Patient Care

Relationship Between Red Blood Cells and Protein Levels in Cerebrospinal Fluid in Young Infants Defined


 

Clinical question: What is the association between cerebrospinal fluid (CSF) red blood cell (RBC) counts and protein concentrations in infants younger than 57 days of age?

Background: Lumbar puncture (LP) is commonly performed in young infants to evaluate for meningitis in the clinical scenario of fever without source. Traumatic LP is common in children, and higher RBC counts are associated with increased CSF protein concentrations. The dynamic nature of CSF composition in young infants makes determination of the exact relationship between RBC counts and protein concentration challenging, which then complicates interpretation of CSF.

Study design: Retrospective, cross-sectional study.

Setting: Tertiary-care children's hospital.

Synopsis: Over a four-year period, 1,241 infants younger than 57 days of age that underwent LP were studied, excluding infants with conditions known to increase CSF protein concentrations: ventricular shunt, serious bacterial infection, congenital infection, herpes simplex virus or enterovirus positive PCR in CSF, seizure, or elevated serum bilirubin. Grossly bloody specimens with RBC counts >150,000 cells/mm3 were also excluded. Linear regression was used to determine relationship between CSF RBCs and protein, with protein increasing at a rate of 1.9 mg/dL per 1,000 CSF RBCs.

- LIST OF TASKS -
a) Repeat the passage of the cerebrospinal fluid summary from "Relationship Between Red" up to and including "interpretation of CSF.".
b) Proceed with the cerebrospinal fluid summary, continuing it from its final sentence.

- SUPPLIED DATA -
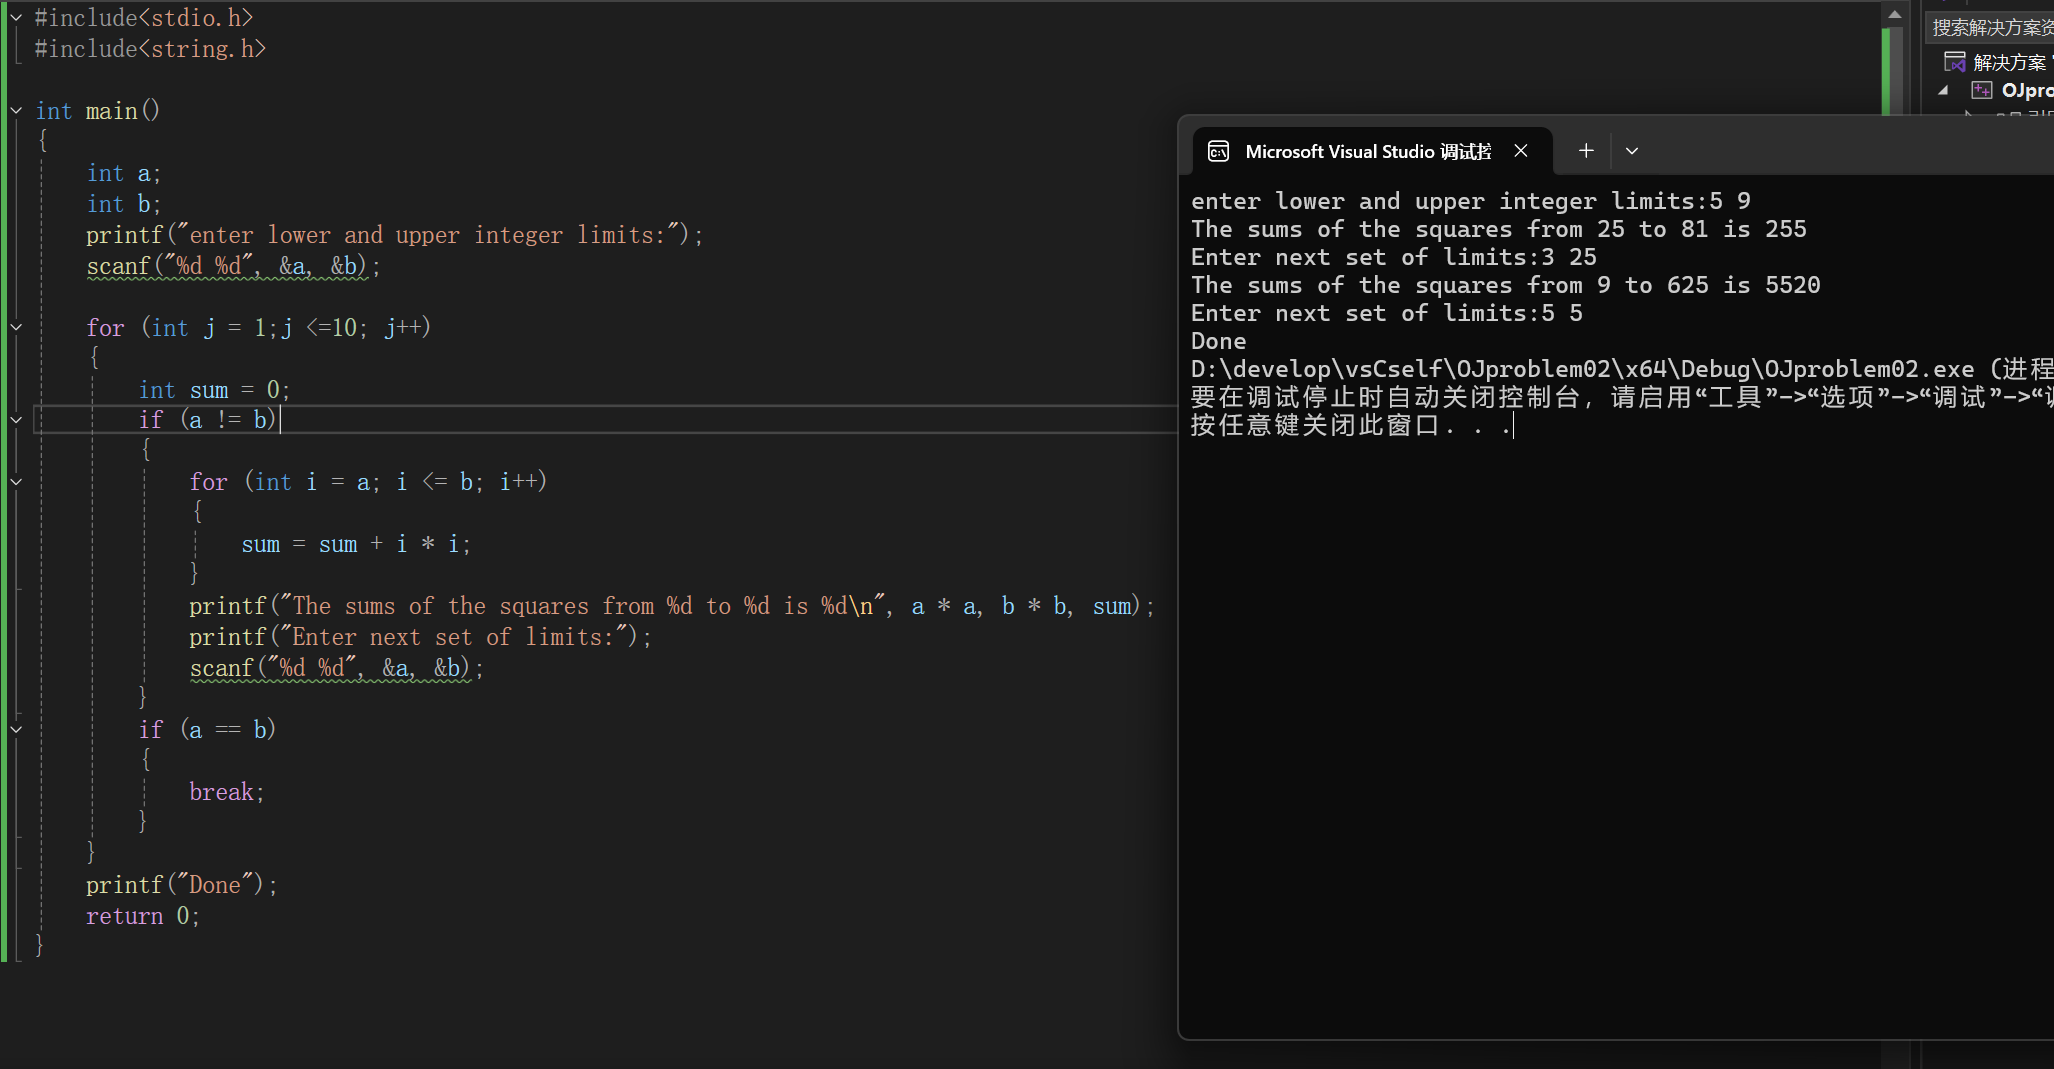
Task: Fold the inner for loop with i
Action: click(x=16, y=482)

- ANSWER SECTION -
a)
Relationship Between Red Blood Cells and Protein Levels in Cerebrospinal Fluid in Young Infants Defined


 

Clinical question: What is the association between cerebrospinal fluid (CSF) red blood cell (RBC) counts and protein concentrations in infants younger than 57 days of age?

Background: Lumbar puncture (LP) is commonly performed in young infants to evaluate for meningitis in the clinical scenario of fever without source. Traumatic LP is common in children, and higher RBC counts are associated with increased CSF protein concentrations. The dynamic nature of CSF composition in young infants makes determination of the exact relationship between RBC counts and protein concentration challenging, which then complicates interpretation of CSF.

b)
This ratio is different from a more traditional correction factor of approximately 1 mg/dL CSF protein increase per 1,000 CSF RBCs, which is derived from older populations of children.

However, this study is limited by the exclusion of grossly bloody specimens, which if included would have resulted in a ratio similar to the more traditional values. Additionally, application of this specific correction factor to prediction rules for bacterial meningitis has not been studied. Nonetheless, this study provides a baseline by which clinicians may interpret protein concentrations in traumatically bloody CSF specimens in young infants.

Bottom line: CSF protein concentrations increase at roughly 2 mg/dL per 1,000 CSF RBCs.

Citation: Hines BA, Nigrovic LE, Neuman MI, Shah SS. Adjustment of cerebrospinal fluid protein for red blood cells in neonates and young infants. J Hosp Med. 2012;7:325-328.


Reviewed by Pediatric Editor Mark Shen, MD, SFHM, medical director of hospital medicine at Dell Children's Medical Center, Austin, Texas.